Rewrite the lines below as a numbered list, starting at the line that contains "Open the ПРОМО-КОДЫ menu item" and running through the last line. Skip blank lines and leave out the pictures.

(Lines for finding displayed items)
● ● ● ● ● ● ●

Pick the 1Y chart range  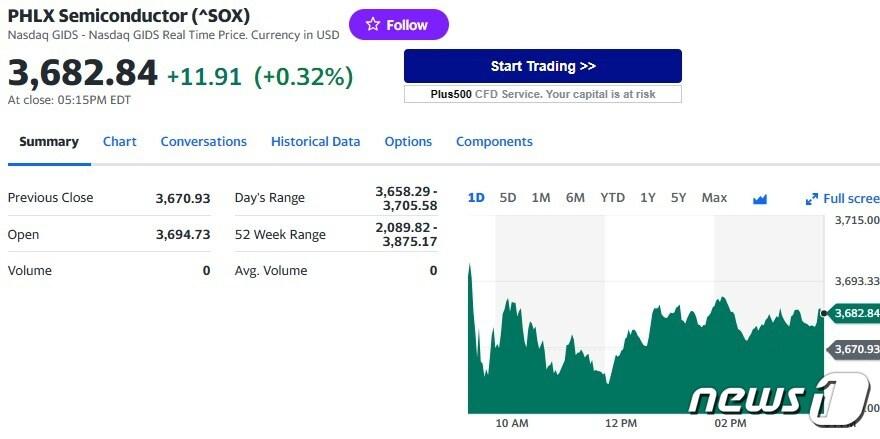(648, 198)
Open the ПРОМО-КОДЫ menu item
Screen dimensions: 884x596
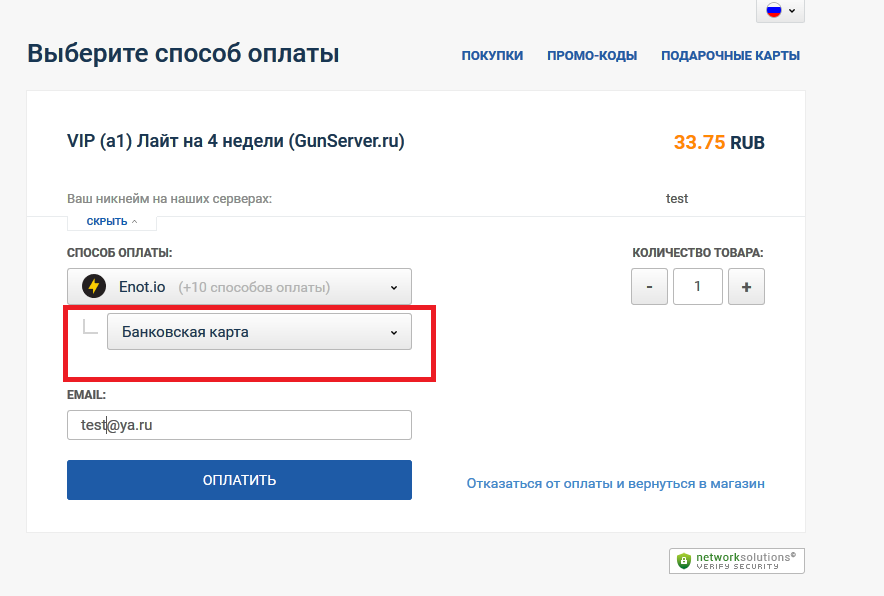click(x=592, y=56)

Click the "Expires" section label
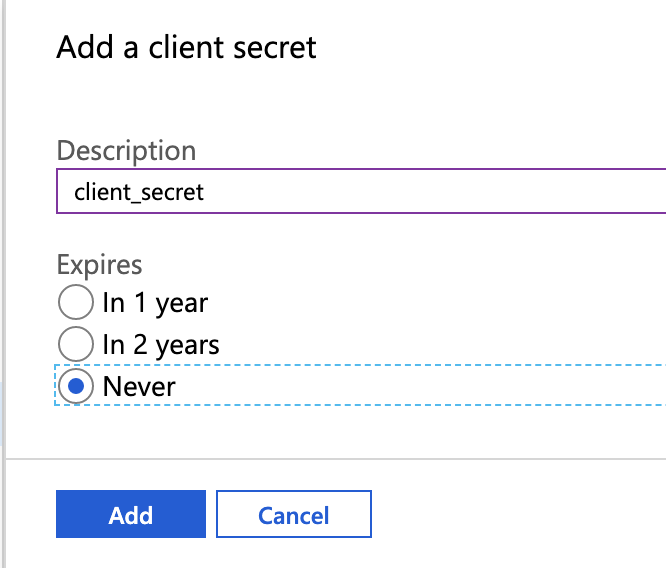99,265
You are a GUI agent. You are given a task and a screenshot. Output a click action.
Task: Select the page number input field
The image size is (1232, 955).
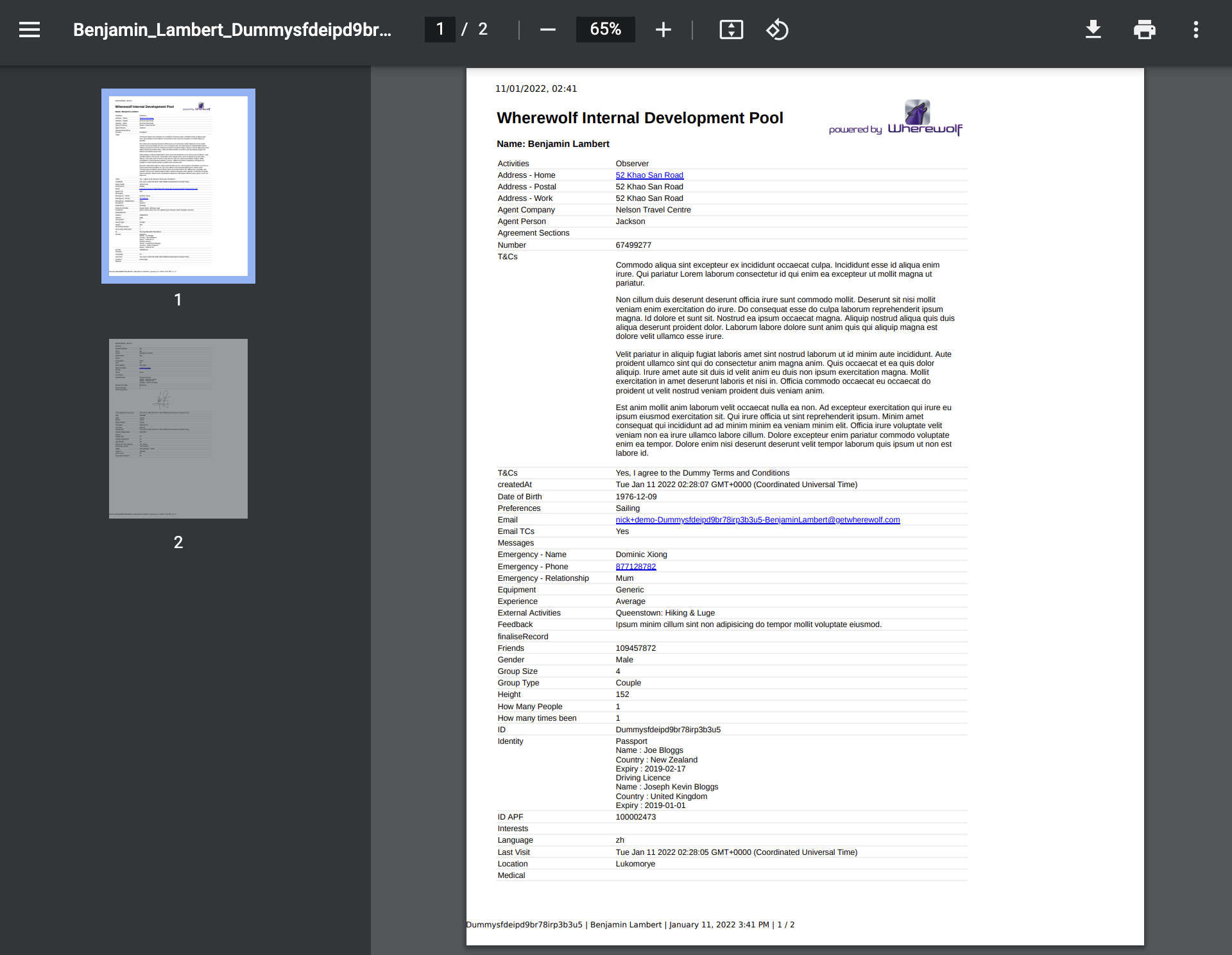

● ● ● ● ● ● ●

# Full answer
1. Open the ПРОМО-КОДЫ menu item
2. Screen dimensions: 884x596
3. click(x=592, y=56)
4. Click the "Expires" section label
5. 99,265
6. You are a GUI agent. You are given a task and a screenshot. Output a click action.
7. Task: Select the page number input field
8. The image size is (1232, 955).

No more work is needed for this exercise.